As a matter of fact, Taylor’s talents were never fully recognized because of the color bar which stopped him from fighting for the British title. The color bar ran from 1911 to 1948, and the British Boxing Board of Control (BBBofC) was in charge of it. The board, which still presides over the sport, said at the time that fighters had to have “two white parents” to compete for titles.
Taylor, from Merthyr Tydfil, was born in 1909 to a father of Caribbean descent and white Welsh mother, thus, he was deemed “not white enough to be British” by the board.
Last month, a plaque for the boxer, who died in 1977, was unveiled at the Court House in Merthyr Tydfil, where he used to train, to mark Black History Month. The plaque reads: “British amateur flyweight champion Cuthbert Taylor trained on this site.
“He was prohibited from competing for professional titles under the British Boxing Board of Control’s colour bar rule, which was in place between 1911 and 1948.
“Denied the chance to succeed because the colour of his skin.”
Taylor’s grandson, Alun Taylor, said he was “sickened to his stomach” by the BBBofC’s treatment of his grandfather and demanded an apology, BBC reported. “I understand that the world operated under different values at that time, and that the people who made those rules are now long dead,” he said, according to BBC.
“All our family need is the people in control of the BBBofC today to acknowledge what they did was wrong and to show that they would never do the same thing again.”
Growing up, Taylor and his father Charlie fought in the boxing booths on traveling fairs, where Taylor’s talent was unearthed by boxer Tommy Farr, according to boxing historian Gareth Jones. During those traveling fairs, Taylor and his father would fight dozens of bouts against allcomers of all weights and sizes, Jones added.
“Often they’d fight two 12-round bouts in the same day, one in Merthyr and the other in Cardiff,” the boxing historian explained.
Taylor won the ABA flyweight title in 1928 and went on to represent Britain in the 1928 Summer Olympics in Amsterdam but was defeated in the quarterfinals of the flyweight class to the potential silver medallist Armand Apell, according to Merthyr History.
Despite not having won any medal, Taylor was celebrated as the first Black boxer to compete for Great Britain in Olympics. After the Olympics, he went on to fight in several official bouts but he could not fight for the British title because of the color of his skin. The championship barred nonwhites no matter their athletic ability and exceptional skills.
Thus, Taylor never had the success at a professional level that his talent deserved. “As an amateur, he was good enough to represent Great Britain in the Olympics but not as a professional to claim the title of British Champion,” writes Merthyr History.
Following the Gresford pit disaster that killed over 200 miners in Wrexham, Taylor and American world champion lightweight Freddy Miller sold out Liverpool’s Anfield stadium in a charity fight in 1935 to raise funds for the victims. Still, Taylor was not allowed to challenge Miller’s belt, according to BBC.

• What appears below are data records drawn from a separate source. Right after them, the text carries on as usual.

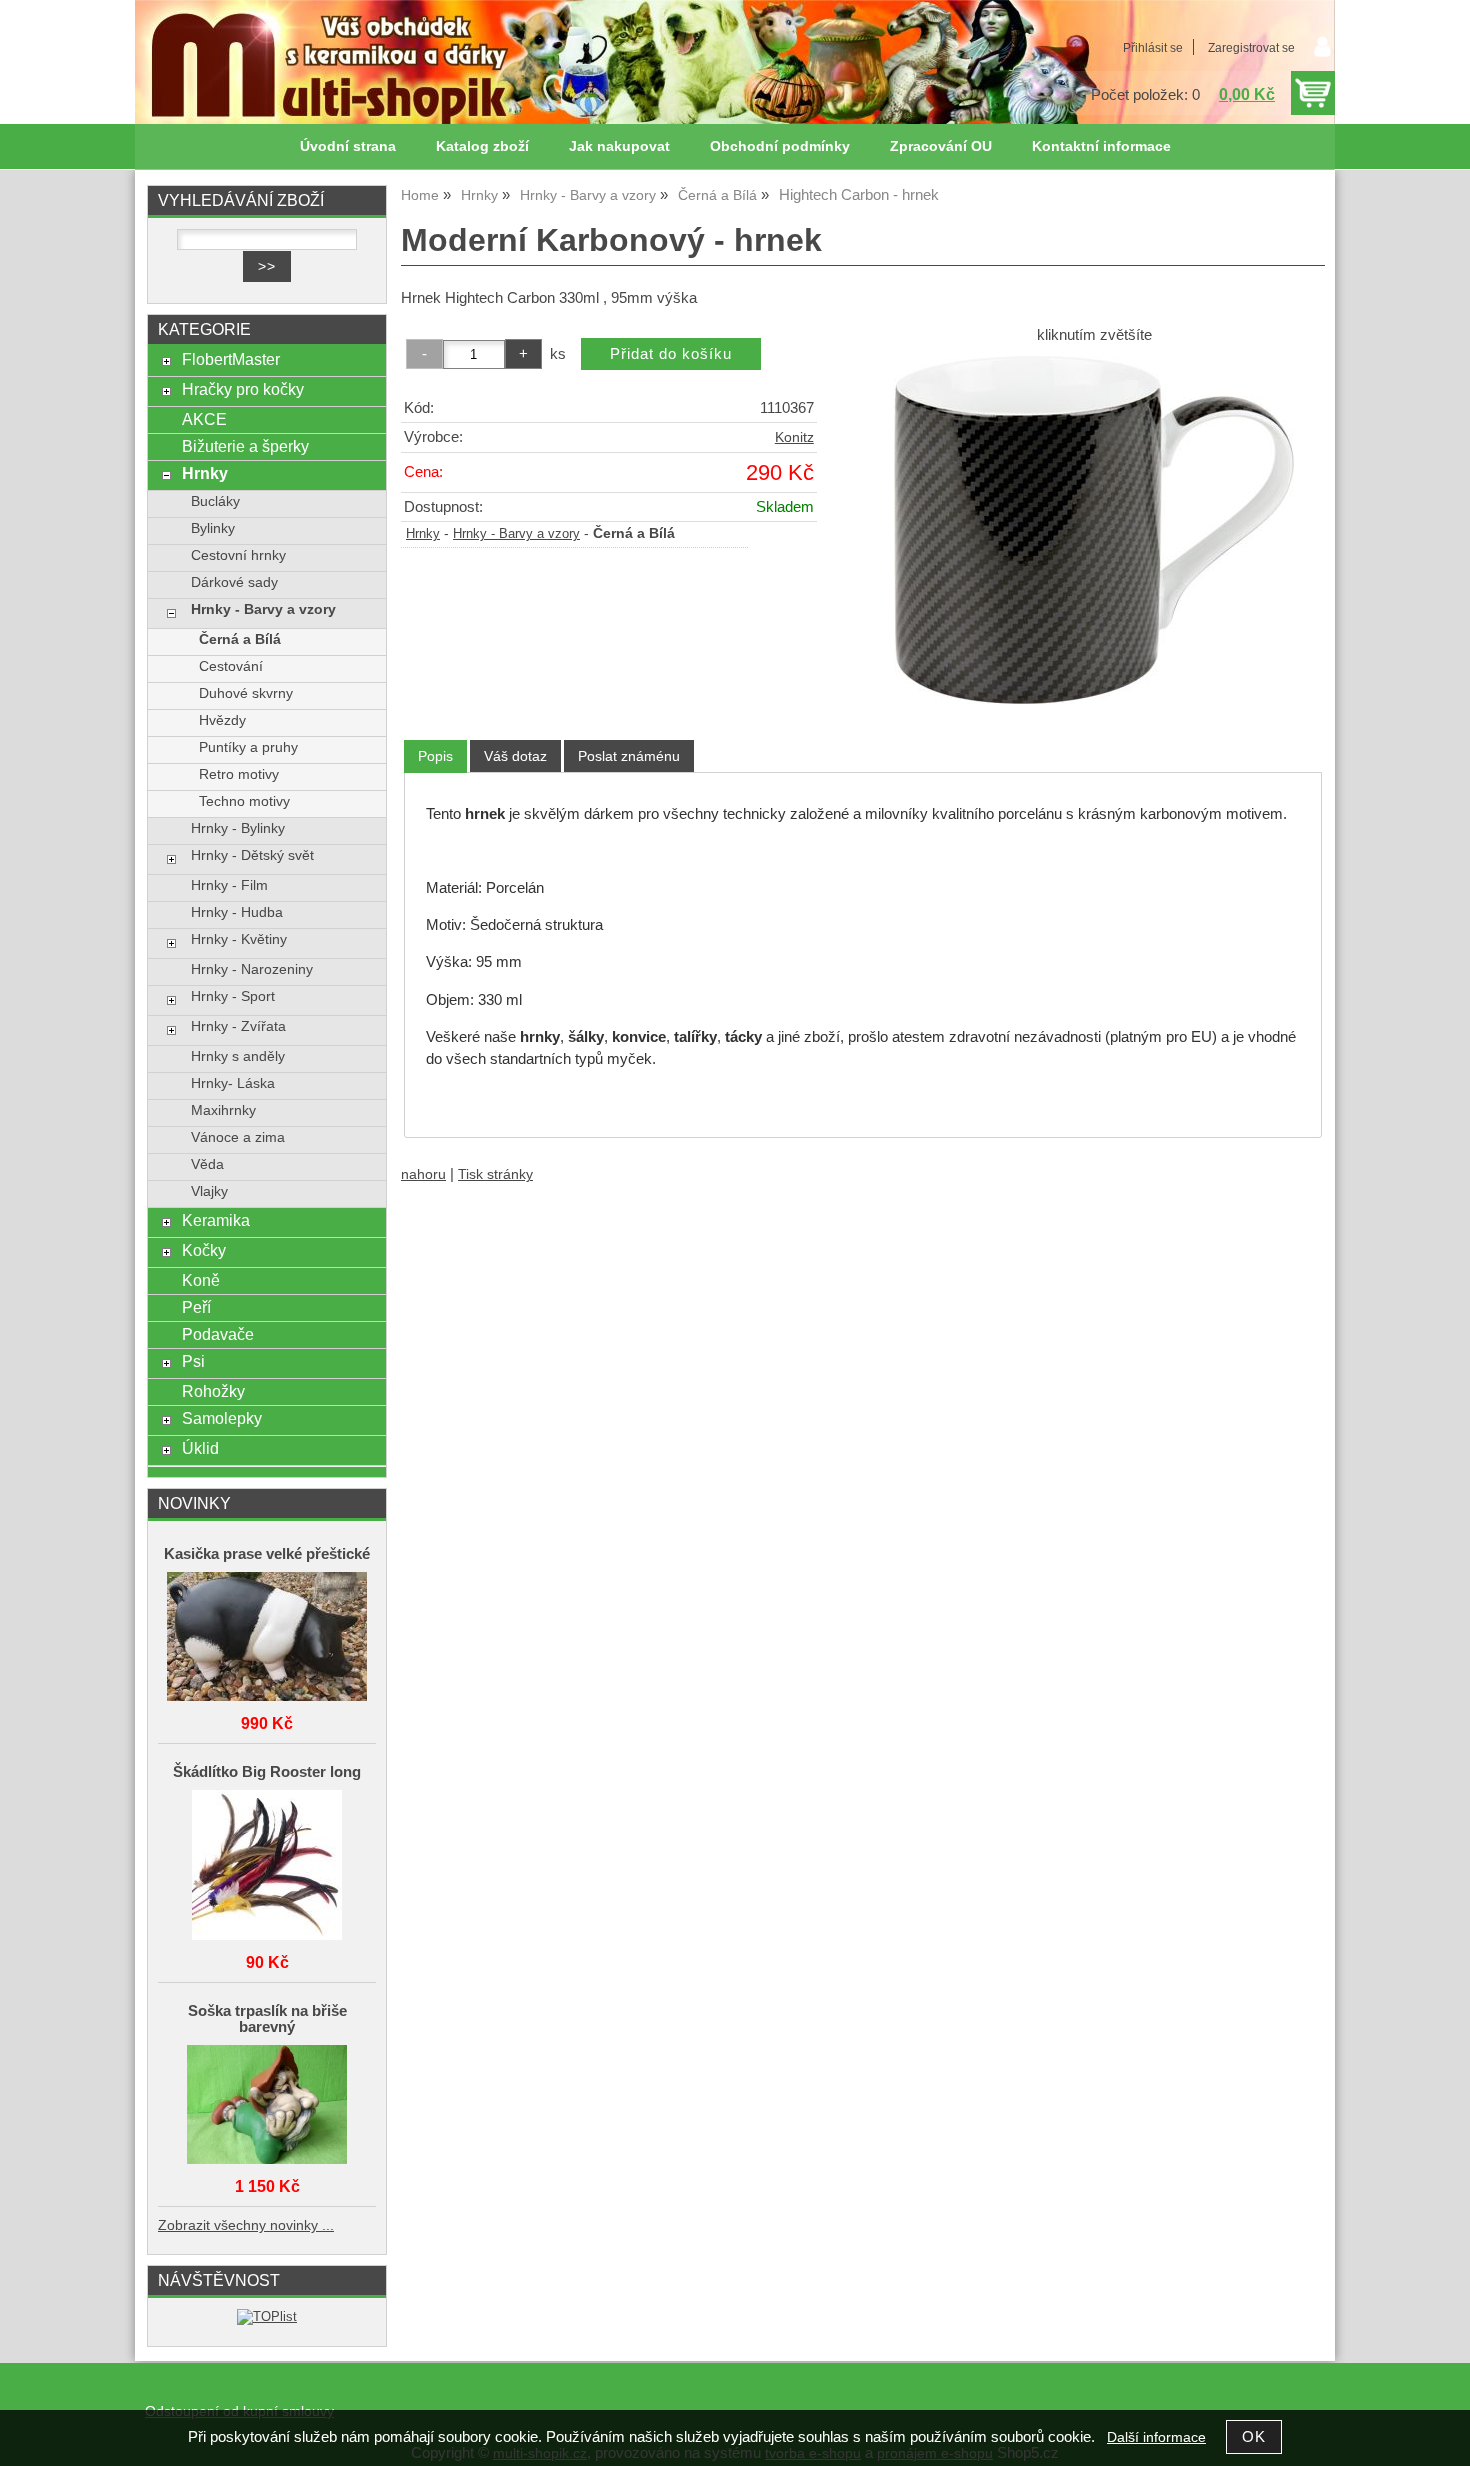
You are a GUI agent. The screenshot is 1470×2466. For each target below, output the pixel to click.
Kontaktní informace (1101, 146)
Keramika (216, 1220)
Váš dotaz (515, 756)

Taylor, before his death on November 15, 1977, passed on his boxing expertise onto another amazing boxer in Merthyr called Howard Winstone.
During last month’s memorial for the late boxer, Merthyr MP Gerald Jones called for an official apology. The MP had last year led a debate in the Commons about discrimination in boxing, highlighting what Taylor went through. He told the Commons: “Due simply to the fact that his parents were of different ethnic backgrounds, Cuthbert Taylor would never have the recognition and success at professional level that his remarkable talent deserved.
“That was all because of a rule that left a stain on the history of one of our country’s most popular and traditional sports, one that has otherwise been known for bringing people from many different backgrounds and communities together.”
This year, the MP told the Commons: “We will keep up the pressure on the BBBofC, and continue to embarrass them until they do what many of them have already said in private is the right thing.”
Taylor’s grandson Alun Taylor has said that all he is asking for is a written apology so he can laminate it and pin it to his grandfather’s grave.